Cukup lama balasan yang diberikan oleh Azka setelah adza menjawab panggilannya. Seolah-olah dia sedang ragu dan itu membuat adza merasa sedikit canggung dengan suasana mereka yang sedang chattingan tapi masih berjaga jarak.
"Nanti saat kamu sampai di sini bisakah kamu memaklumi kalau aku memakai masker?"
Adza tertegun membaca pesan itu tapi akhirnya sebelum dia menjawab Azka kembali mengirimkan lagi pesan yang sama membuat Adza termenung.
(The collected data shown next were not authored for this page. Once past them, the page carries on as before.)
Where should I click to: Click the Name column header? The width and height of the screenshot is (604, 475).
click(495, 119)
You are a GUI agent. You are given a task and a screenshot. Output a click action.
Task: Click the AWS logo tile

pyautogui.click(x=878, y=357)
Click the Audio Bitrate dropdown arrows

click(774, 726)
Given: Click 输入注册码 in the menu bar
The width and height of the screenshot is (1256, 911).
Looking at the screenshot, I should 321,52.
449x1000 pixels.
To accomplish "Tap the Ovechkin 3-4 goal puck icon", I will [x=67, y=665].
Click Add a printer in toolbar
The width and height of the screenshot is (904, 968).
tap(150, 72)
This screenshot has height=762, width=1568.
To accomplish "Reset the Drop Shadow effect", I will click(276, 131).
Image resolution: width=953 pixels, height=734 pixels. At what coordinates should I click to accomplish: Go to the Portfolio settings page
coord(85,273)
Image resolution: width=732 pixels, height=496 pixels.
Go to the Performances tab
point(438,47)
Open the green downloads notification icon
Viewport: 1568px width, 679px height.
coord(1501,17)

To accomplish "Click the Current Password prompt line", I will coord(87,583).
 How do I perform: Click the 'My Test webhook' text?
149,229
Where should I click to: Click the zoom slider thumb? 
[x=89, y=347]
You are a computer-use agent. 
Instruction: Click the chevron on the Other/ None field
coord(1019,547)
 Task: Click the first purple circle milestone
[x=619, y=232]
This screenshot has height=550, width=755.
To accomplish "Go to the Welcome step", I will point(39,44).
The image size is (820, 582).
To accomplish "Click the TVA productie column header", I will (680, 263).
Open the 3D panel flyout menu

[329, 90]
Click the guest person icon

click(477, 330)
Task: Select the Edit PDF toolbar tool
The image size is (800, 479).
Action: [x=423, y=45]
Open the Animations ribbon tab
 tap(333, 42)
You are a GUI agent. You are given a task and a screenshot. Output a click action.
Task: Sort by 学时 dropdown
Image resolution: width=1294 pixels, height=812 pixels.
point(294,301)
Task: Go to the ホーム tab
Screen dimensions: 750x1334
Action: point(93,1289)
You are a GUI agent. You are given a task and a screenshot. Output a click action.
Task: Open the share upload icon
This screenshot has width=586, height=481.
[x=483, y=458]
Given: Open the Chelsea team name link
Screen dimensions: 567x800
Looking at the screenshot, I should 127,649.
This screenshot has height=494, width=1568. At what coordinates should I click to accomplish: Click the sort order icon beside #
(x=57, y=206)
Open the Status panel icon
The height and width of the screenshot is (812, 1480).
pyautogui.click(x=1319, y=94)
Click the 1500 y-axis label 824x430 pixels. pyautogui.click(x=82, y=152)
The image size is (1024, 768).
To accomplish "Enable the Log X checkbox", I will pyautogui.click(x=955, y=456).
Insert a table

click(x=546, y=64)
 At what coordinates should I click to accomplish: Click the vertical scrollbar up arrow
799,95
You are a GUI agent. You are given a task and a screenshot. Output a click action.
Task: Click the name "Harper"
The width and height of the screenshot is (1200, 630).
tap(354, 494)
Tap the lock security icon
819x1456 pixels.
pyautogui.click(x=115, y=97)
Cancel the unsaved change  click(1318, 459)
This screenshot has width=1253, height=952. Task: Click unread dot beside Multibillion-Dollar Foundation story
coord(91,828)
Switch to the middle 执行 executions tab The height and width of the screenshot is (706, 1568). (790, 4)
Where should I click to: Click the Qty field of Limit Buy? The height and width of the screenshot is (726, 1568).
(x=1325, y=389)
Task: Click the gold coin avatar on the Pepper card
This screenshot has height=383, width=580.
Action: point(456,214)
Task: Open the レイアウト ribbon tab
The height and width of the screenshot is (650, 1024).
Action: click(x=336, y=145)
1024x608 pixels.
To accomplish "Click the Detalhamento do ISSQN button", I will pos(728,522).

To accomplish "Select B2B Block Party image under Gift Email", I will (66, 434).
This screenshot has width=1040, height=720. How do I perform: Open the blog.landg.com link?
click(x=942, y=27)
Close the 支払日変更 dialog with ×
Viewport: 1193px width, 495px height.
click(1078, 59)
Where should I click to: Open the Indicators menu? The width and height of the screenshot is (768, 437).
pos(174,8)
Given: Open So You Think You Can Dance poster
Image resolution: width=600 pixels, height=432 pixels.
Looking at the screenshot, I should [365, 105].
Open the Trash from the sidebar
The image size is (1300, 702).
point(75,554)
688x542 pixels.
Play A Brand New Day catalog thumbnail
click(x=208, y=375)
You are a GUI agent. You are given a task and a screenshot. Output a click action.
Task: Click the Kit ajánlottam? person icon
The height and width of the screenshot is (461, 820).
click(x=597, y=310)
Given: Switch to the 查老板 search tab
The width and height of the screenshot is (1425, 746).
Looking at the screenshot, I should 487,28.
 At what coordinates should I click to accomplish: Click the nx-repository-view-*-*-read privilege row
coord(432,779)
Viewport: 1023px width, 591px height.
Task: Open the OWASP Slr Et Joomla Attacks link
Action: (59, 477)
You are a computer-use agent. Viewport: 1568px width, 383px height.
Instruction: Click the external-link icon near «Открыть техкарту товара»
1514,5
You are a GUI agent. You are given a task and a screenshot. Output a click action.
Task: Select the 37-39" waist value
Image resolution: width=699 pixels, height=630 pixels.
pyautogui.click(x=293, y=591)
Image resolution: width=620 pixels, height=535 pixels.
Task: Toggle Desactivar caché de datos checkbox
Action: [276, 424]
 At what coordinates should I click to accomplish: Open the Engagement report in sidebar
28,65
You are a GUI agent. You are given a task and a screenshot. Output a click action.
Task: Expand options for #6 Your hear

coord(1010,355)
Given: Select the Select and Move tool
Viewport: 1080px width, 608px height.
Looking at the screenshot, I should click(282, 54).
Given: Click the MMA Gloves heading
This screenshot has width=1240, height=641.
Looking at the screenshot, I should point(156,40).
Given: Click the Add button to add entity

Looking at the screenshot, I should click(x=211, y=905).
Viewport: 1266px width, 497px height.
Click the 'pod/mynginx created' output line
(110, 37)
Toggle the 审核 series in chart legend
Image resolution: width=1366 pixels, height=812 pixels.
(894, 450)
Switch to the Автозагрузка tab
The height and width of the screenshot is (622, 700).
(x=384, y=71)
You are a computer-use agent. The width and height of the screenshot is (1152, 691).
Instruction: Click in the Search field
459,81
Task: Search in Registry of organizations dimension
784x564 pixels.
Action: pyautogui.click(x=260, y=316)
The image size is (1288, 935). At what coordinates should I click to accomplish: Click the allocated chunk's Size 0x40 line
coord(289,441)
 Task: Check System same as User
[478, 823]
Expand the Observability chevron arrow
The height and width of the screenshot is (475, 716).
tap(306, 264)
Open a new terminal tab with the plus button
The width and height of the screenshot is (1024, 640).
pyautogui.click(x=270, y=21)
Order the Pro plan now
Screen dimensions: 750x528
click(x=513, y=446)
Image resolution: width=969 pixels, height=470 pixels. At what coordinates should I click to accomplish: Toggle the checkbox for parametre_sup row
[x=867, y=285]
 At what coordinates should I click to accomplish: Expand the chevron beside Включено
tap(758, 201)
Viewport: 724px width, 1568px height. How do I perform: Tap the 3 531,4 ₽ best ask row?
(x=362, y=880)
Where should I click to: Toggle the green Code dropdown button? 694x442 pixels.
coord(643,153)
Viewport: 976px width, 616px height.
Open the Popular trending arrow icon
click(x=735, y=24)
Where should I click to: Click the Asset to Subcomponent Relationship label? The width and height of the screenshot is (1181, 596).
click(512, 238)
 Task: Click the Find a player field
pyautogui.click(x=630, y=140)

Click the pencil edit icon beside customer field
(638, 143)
"Aku belum percaya diri dengan wajahku dan aku takut kamu malah merasa ilfeel. Saat ini aku sedang mengobati wajahku supaya bisa menjadi lebih baik dan aku tidak mau kamu melihat wajahku yang tidak sesuai dengan harapanmu."
"Jadi aku akan memakai masker dan maaf karena aku tidak bisa menampilkan wajahku di hadapanmu. Boleh kan? Aku hanya tidak ingin kamu merasa tidak nyaman."
Ayo! Jangan sedih lagi. Cepat atau lambat bahagia sedang menantimu di depan.